Items from a data source
•••••

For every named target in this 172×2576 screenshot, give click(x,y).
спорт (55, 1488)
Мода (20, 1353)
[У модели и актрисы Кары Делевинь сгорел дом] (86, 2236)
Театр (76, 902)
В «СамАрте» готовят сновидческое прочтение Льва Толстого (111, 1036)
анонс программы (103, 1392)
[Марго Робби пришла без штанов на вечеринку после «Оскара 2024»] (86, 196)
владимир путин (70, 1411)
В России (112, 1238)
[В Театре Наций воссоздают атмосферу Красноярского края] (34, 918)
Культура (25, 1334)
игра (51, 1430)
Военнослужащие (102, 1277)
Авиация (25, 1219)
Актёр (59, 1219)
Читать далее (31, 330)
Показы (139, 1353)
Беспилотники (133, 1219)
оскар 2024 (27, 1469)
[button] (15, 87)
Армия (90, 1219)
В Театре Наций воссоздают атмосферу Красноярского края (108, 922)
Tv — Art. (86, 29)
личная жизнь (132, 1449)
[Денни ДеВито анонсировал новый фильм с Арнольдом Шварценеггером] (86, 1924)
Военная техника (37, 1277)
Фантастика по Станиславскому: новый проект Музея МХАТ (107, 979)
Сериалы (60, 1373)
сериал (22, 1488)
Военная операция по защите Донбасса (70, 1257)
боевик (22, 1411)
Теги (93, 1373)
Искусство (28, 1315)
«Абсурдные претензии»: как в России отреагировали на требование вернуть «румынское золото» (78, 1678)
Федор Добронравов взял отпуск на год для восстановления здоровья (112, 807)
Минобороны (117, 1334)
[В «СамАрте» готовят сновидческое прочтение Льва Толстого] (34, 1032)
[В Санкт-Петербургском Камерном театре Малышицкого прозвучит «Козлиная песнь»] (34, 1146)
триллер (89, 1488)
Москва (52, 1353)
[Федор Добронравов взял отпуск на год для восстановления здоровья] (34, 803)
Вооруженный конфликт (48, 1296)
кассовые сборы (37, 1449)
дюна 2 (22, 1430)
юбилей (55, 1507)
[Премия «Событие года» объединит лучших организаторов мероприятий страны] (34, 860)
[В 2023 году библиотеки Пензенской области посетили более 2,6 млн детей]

•••••

→ **What you are asked to do**: The answer must be the complete set of entries, retyped exactly.

→ **Output of the task**:
For every named target in this 172×2576 screenshot, give click(x,y).
спорт (55, 1488)
Мода (20, 1353)
[У модели и актрисы Кары Делевинь сгорел дом] (86, 2236)
Театр (76, 902)
В «СамАрте» готовят сновидческое прочтение Льва Толстого (111, 1036)
анонс программы (103, 1392)
[Марго Робби пришла без штанов на вечеринку после «Оскара 2024»] (86, 196)
владимир путин (70, 1411)
В России (112, 1238)
[В Театре Наций воссоздают атмосферу Красноярского края] (34, 918)
Культура (25, 1334)
игра (51, 1430)
Военнослужащие (102, 1277)
Авиация (25, 1219)
Актёр (59, 1219)
Читать далее (31, 330)
Показы (139, 1353)
Беспилотники (133, 1219)
оскар 2024 (27, 1469)
[button] (15, 87)
Армия (90, 1219)
В Театре Наций воссоздают атмосферу Красноярского края (108, 922)
Tv — Art. (86, 29)
личная жизнь (132, 1449)
[Денни ДеВито анонсировал новый фильм с Арнольдом Шварценеггером] (86, 1924)
Военная техника (37, 1277)
Фантастика по Станиславскому: новый проект Музея МХАТ (107, 979)
Сериалы (60, 1373)
сериал (22, 1488)
Военная операция по защите Донбасса (70, 1257)
боевик (22, 1411)
Теги (93, 1373)
Искусство (28, 1315)
«Абсурдные претензии»: как в России отреагировали на требование вернуть «румынское золото» (78, 1678)
Федор Добронравов взял отпуск на год для восстановления здоровья (112, 807)
Минобороны (117, 1334)
[В «СамАрте» готовят сновидческое прочтение Льва Толстого] (34, 1032)
[В Санкт-Петербургском Камерном театре Малышицкого прозвучит «Козлиная песнь»] (34, 1146)
триллер (89, 1488)
Москва (52, 1353)
[Федор Добронравов взял отпуск на год для восстановления здоровья] (34, 803)
Вооруженный конфликт (48, 1296)
кассовые сборы (37, 1449)
дюна 2 (22, 1430)
юбилей (55, 1507)
[Премия «Событие года» объединит лучших организаторов мероприятий страны] (34, 860)
[В 2023 году библиотеки Пензенской области посетили более 2,6 млн детей]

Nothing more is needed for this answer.